Digdoug - Episode 3
Well before dawn, the sound of a jolly fist on an oaken door slammed Digdoug‘s dreams out of his head and sent them flying across the room. He was standing bolt upright in his stockinged feet in the middle of his darkened quarters, the black rain sheeting on his windowpane, before he could be said to be actually awake.
“Dirtay!” the Lady Chains hollered from the hallway outside, pounding on the door twice more. “Get up! Let‘s see the city!”

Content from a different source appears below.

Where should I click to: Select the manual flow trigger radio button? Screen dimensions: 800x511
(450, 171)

Digdoug followed the Warlady up the main street toward the front gate. The sound of the storm made her voice seem distant, even though she was just a few steps ahead. The wind was picking up. He held his rain hat to his close-shaven head and stepped over a puddle, trying to keep up with her. She strode up to a huge barn door, and turned the iron latch handle.

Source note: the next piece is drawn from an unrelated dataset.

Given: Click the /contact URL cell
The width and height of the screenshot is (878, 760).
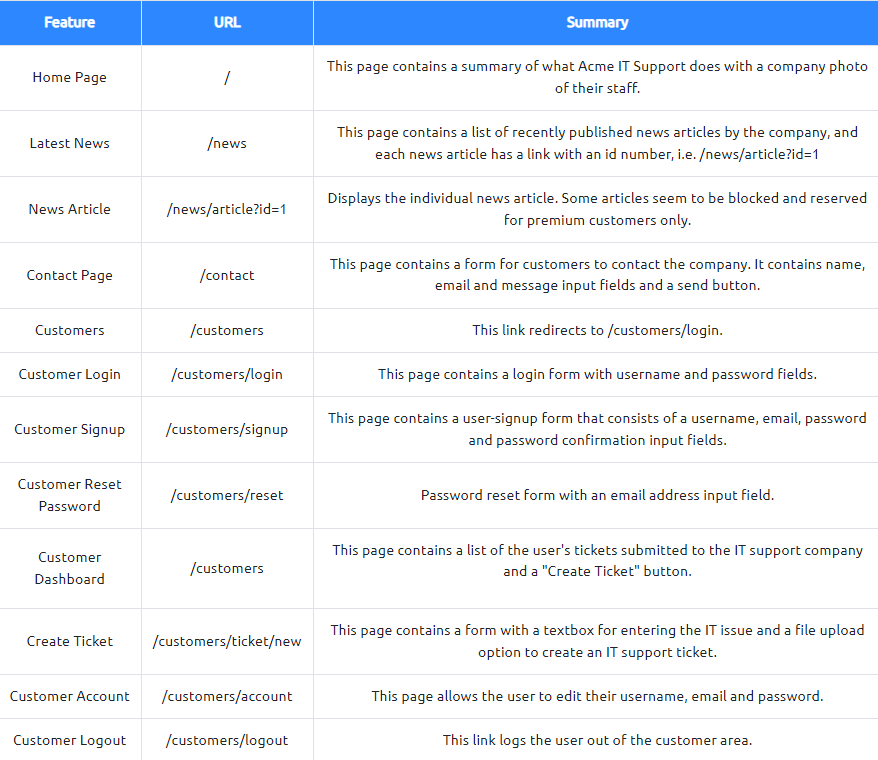Looking at the screenshot, I should (227, 275).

“You gotta keep in mind what we‘re up against!” she shouted, yanking it open.
They ducked inside. A wave of manure odor hit him in the face, and he could see that the floor inside was of matted straw and dirt. They were taking a shortcut through the main stables. It occurred to him that it might be worth making a crap golem in here, but he didn‘t care to think about how it would hold up in this weather.
He didn‘t care to do it at all, to be honest. Golems (crap golems, mostly) were about all he‘d done for his five hundredturns with Follywood, before King Posbrake had made a trade for him and set him to work on upgrading Homekey‘s cities.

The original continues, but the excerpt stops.